On pourrait décliner cette nécessité de souveraineté en matière énergétique, alimentaire, mais aussi scientifique, technologique et numérique. L’Europe est face à une montagne. Cette crise doit lui permettre de la gravir sans quoi les ennemis de l’idée européenne auront beau jeu de triompher, prévient Dominique Reynié. On peut incriminer les européens, regretter son incapacité à agir en tant que puissance, mais plus largement, face à une crise devenue globale, sans précédent depuis les guerres, force est de constater qu’il n’y a pas véritablement de communauté internationale préparée à faire face à une telle pandémie.
Dépendances stratégiques
C’est la thèse d’Hubert Védrine qui dans un entretien au Figaro expliquait récemment pourquoi le choc du Coronavirus fait voler en éclat des croyances que l’on pensait pourtant enracinées. On savait déjà que la mondialisation a conjugué dérèglementation financière et délocalisation des productions industrielles dans les pays à bas coûts salariaux. Mais on semble découvrir aujourd’hui que les dépendances stratégiques que cela a engendré, ont été négligées ou jugées secondaires. Pour Hubert Védrine, cela confirme la naïveté ou l’absence d’un système multilatéral véritablement opérationnel. Pour lui, cela confirme que l’Union Européenne, le marché unique, et sa politique de concurrence ont été conçues pour « un monde sans tragédie ».
Si chacun a tiré parti de la mondialisation, les chinois en premier, il est venu le temps de s’interroger sur la stratégie européenne post coronavirus.
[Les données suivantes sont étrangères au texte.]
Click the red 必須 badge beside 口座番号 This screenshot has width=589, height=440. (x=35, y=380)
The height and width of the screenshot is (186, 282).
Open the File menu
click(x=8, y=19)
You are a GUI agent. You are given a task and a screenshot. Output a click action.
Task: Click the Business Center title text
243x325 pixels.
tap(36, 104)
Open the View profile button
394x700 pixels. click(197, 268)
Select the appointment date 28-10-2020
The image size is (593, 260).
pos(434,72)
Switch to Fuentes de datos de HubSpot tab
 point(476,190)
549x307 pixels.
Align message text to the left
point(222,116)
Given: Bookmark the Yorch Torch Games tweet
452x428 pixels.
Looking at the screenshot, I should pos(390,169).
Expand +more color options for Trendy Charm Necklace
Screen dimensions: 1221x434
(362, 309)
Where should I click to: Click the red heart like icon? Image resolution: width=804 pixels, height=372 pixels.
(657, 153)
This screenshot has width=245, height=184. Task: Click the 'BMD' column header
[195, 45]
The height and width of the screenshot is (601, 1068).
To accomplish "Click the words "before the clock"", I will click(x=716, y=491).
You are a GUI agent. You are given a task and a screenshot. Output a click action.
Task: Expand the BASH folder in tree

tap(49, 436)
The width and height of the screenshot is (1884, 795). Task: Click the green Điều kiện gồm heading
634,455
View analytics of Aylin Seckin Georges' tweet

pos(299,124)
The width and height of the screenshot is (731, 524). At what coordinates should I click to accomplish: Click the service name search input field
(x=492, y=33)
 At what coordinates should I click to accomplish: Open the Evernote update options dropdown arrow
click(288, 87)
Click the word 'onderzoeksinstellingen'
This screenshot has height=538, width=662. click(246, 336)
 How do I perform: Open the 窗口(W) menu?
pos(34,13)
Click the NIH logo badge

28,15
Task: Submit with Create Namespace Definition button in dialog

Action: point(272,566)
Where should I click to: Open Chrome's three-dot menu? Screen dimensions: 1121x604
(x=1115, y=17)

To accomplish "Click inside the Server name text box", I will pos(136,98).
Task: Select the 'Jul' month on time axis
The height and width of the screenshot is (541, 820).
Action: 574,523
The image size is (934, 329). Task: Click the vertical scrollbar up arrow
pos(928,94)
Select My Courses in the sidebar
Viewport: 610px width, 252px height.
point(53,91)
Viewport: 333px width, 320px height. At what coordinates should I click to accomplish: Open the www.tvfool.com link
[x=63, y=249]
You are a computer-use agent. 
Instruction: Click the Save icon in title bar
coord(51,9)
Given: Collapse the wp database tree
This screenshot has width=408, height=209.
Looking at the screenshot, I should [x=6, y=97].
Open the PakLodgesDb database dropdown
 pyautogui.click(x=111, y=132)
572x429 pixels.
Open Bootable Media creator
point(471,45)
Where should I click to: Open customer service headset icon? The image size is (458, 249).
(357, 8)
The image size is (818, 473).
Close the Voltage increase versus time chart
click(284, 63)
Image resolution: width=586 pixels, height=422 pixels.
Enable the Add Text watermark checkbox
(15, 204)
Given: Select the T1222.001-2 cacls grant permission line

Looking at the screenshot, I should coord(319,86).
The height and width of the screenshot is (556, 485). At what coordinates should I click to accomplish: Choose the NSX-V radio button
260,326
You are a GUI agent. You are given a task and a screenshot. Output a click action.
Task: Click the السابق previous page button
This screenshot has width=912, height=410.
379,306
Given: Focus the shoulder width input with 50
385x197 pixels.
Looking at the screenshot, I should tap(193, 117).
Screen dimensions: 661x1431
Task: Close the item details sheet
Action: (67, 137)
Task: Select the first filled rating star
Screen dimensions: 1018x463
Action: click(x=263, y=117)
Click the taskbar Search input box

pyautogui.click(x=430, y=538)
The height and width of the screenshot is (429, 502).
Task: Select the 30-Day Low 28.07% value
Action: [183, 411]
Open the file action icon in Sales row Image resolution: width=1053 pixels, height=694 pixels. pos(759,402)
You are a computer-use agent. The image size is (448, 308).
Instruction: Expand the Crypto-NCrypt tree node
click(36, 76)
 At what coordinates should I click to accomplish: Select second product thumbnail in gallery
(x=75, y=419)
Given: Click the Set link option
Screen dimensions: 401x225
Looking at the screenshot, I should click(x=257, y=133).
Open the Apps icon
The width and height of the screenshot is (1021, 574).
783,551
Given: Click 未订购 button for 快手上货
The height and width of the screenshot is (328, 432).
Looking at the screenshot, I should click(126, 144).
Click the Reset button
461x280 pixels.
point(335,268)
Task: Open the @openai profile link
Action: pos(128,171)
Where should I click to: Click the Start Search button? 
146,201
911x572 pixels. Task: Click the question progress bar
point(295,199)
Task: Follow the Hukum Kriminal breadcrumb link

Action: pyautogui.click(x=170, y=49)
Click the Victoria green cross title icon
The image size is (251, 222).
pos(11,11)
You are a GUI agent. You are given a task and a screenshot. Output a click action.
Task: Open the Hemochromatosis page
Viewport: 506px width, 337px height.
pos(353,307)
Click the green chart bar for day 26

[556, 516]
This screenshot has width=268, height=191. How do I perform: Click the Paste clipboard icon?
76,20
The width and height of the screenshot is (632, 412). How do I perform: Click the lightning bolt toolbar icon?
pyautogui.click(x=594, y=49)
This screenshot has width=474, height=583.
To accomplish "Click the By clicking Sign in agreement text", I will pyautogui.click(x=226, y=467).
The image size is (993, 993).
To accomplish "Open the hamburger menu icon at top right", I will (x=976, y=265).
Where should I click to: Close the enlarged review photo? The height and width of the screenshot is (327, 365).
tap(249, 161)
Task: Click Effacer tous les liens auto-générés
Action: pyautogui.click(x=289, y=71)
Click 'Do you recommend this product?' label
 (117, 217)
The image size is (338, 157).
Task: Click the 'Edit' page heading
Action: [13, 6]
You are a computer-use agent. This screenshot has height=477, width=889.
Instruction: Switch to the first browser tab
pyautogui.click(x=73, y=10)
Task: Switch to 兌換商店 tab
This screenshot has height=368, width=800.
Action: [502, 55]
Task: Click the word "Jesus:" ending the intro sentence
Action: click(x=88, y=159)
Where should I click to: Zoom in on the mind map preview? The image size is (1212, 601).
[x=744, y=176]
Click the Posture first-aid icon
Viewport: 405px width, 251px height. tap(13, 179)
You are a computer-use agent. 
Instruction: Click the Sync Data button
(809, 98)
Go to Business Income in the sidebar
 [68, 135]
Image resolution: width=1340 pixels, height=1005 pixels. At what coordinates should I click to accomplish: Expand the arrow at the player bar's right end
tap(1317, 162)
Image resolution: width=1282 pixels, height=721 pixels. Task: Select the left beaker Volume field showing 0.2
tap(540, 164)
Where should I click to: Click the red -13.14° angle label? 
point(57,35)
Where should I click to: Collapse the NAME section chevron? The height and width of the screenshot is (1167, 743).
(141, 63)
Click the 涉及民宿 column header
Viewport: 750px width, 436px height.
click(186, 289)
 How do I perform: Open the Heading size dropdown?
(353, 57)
Les faits montrent qu’une nouvelle ère se dessine. Hubert Védrine souligne, à cet égard, qu’en mettant 1000 milliards d’euros sur la table et en décidant la suspension générale des règles budgétaires (les fameux 3%), la tendance est enclenchée. Au-delà de ces prises de consciences, Hubert Védrine s’interroge également sur la remise en cause de notre mode de vie qui s’articule autour d’une mobilité permanente sans limites ni entraves.
Redessiner l’avenir
Cette crise va-t-elle bouleverser notre manière de circuler, d’échanger, de produire, de consommer ? S’il redoute de puissantes forces inertie économique, commerciales et sociétales qui vont exiger un retour à la normale, il appelle à la création d’un système opérationnel de coopération internationale entre gouvernements, plus sûr qu’une fumeuse gouvernance mondiale, pour détecter, alerter et organiser la réponse aux futures crises. En réalité, il appelle à passer aux cribles tout le système établi au sortir de la seconde guerre mondiale, de Bretton Woods à l’ONU.
C’est ainsi que l’on tirera réellement les leçons de cette crise sanitaire et économique. Et pour l’Europe, c’est l’occasion historique de se libérer de certaines œillères, en combinant mieux souverainetés nationales qu’il faut préserver et souveraineté européenne qu’il faut urgemment concrétiser.